Whether the high goals in the master plan can be achieved is not certain given the prospect that State will encounter a multi -million -dollar budget deficit For the rest of the Newsom manager and outside.

It is even less certain whether the impact on the other three quarters of the Californians will be recognized and processed.

Although there are more than a million unemployed workers, California still has a severe shortage of workers in many key professions, including healthcare and construction. Maintaining more elderly people can be one aspect of the situation, but there is an obvious limit to it.

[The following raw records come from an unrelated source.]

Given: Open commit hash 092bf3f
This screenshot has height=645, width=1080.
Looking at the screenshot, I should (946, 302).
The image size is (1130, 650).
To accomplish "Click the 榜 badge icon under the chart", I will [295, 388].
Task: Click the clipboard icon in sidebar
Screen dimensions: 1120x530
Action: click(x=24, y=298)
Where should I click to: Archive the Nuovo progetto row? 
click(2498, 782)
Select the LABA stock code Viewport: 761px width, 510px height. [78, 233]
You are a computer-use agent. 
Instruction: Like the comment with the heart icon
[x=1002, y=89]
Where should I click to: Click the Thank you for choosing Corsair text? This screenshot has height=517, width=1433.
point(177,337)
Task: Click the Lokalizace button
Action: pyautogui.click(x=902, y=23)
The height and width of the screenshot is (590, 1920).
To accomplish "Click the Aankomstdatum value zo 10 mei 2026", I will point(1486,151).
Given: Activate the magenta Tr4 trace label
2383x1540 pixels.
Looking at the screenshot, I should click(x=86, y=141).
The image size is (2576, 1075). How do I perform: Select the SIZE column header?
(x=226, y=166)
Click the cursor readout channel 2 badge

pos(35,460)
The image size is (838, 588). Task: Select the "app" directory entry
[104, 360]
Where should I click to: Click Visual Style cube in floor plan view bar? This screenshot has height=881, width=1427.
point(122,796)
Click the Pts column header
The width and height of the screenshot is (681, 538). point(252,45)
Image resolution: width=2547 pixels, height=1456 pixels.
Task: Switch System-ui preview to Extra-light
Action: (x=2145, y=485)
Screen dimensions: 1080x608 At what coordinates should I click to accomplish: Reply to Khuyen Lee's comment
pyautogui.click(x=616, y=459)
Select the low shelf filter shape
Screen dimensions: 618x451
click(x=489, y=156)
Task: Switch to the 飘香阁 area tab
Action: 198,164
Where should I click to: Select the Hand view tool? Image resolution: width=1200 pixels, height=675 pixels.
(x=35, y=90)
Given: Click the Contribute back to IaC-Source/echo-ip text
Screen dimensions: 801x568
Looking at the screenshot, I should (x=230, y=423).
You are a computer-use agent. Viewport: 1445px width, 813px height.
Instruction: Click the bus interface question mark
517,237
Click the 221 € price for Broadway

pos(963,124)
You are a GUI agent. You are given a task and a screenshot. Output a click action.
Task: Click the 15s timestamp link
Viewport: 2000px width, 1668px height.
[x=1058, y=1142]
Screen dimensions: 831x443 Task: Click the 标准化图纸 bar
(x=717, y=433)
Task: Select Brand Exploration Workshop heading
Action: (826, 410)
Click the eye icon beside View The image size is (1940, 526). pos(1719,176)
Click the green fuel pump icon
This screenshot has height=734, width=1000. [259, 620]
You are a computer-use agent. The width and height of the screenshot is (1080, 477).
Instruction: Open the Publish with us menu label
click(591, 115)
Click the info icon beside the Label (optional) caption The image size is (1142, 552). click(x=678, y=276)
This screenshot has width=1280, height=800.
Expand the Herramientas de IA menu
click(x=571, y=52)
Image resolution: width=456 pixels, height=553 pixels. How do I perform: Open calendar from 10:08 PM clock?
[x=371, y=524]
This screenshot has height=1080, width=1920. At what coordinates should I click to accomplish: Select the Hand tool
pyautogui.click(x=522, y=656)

“It is predicted that the degree of participation in the workforce for 65 to 74-year-old children will increase over the next 15 years,” said the Institute of Public Policy in California. “The largest profits in participation will be among those aged 65 to 69, led at least partly by the age at which people are entitled to complete social security benefits, to be raised to 67. This suggests that more adult adult adults suggest They can work with necessity instead of choosing, especially those with lower levels of education and perhaps more lifelong revenue. “

In the past decades, when California needed more workers, it could rely on migration from other states and nations to fill the vacuum, but the extremely high costs of life of the state, Especially for homes, Make the move to California much less attractive. To President Donald Trump Repressing illegal immigration It can worsen the shortage even more.

Do not have enough workers can be a fate of demographic changes in California.